(Beginning of RECORDS FOR THE EXERCISE)

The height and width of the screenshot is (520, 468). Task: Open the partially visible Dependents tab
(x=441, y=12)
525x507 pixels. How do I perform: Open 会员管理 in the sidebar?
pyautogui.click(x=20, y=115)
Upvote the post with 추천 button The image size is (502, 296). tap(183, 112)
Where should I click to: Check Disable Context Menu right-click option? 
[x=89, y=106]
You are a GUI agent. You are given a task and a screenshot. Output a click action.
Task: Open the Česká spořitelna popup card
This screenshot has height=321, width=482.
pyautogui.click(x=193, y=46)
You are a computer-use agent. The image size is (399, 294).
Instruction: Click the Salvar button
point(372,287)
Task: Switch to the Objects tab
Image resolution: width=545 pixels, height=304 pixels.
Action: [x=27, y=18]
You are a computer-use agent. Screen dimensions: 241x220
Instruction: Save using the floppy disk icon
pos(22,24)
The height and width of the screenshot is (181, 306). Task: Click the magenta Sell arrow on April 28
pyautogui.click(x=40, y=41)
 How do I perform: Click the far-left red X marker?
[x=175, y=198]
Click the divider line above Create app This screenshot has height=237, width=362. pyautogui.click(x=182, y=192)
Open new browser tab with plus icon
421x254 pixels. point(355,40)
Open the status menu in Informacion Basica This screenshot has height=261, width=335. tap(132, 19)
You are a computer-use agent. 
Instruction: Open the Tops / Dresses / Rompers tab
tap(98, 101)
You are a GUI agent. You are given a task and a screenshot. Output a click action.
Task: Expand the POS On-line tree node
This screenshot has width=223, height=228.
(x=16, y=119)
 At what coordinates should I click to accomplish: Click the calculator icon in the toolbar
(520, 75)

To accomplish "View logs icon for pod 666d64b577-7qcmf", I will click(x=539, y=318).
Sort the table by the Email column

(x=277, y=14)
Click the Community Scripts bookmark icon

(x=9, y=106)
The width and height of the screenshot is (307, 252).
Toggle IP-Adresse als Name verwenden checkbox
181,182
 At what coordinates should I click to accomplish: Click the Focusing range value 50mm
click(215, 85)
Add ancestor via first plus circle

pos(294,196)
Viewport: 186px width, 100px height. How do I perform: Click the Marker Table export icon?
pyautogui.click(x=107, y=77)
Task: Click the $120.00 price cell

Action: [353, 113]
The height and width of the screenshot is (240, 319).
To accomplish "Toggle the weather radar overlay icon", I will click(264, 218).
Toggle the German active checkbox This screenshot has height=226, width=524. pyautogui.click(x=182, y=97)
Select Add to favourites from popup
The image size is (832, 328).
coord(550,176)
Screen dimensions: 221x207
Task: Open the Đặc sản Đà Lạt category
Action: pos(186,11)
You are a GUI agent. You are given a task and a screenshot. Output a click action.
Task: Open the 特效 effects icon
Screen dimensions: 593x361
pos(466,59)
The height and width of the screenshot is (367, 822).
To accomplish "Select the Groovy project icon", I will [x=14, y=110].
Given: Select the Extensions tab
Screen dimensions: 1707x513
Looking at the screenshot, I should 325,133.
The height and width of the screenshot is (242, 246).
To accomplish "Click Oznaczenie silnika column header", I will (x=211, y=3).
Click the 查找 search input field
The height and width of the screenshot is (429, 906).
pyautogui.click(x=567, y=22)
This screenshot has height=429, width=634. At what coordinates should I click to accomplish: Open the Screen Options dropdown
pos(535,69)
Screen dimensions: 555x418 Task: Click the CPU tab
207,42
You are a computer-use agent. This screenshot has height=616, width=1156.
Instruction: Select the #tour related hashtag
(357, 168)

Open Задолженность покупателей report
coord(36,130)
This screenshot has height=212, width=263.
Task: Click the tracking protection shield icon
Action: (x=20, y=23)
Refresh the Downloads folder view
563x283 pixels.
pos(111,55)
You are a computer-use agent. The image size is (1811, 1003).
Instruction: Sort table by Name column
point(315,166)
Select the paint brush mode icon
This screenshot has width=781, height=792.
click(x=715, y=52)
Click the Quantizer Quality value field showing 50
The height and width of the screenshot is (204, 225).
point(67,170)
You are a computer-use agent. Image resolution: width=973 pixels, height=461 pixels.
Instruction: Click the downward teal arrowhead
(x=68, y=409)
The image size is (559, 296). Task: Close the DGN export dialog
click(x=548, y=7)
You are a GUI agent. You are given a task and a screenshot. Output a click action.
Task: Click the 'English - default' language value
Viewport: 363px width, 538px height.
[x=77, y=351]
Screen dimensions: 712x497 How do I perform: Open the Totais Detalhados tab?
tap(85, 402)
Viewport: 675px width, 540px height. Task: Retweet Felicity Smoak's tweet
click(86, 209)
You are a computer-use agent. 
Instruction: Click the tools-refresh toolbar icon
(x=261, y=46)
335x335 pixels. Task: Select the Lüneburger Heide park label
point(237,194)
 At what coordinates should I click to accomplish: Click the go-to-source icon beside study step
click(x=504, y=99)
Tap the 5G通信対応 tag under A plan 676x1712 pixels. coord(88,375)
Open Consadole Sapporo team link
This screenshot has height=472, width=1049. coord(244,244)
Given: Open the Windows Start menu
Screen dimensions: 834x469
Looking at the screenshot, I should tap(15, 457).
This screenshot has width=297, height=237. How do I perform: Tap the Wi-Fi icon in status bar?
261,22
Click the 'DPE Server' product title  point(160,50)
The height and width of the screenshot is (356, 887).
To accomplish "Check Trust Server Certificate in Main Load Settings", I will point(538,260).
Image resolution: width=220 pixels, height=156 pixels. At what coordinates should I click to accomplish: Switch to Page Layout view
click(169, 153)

(End of RECORDS FOR THE EXERCISE)

**GOAL OF THE EXERCISE:**
Quote the data above from the line containing "Viewport: 186px width, 100px" to the line containing "The height and width of the screenshot is (367, 822).", inclusive, and stop.

**WRITTEN SOLUTION:**
Viewport: 186px width, 100px height. How do I perform: Click the Marker Table export icon?
pyautogui.click(x=107, y=77)
Task: Click the $120.00 price cell

Action: [353, 113]
The height and width of the screenshot is (240, 319).
To accomplish "Toggle the weather radar overlay icon", I will click(264, 218).
Toggle the German active checkbox This screenshot has height=226, width=524. pyautogui.click(x=182, y=97)
Select Add to favourites from popup
The image size is (832, 328).
coord(550,176)
Screen dimensions: 221x207
Task: Open the Đặc sản Đà Lạt category
Action: pos(186,11)
You are a GUI agent. You are given a task and a screenshot. Output a click action.
Task: Open the 特效 effects icon
Screen dimensions: 593x361
pos(466,59)
The height and width of the screenshot is (367, 822).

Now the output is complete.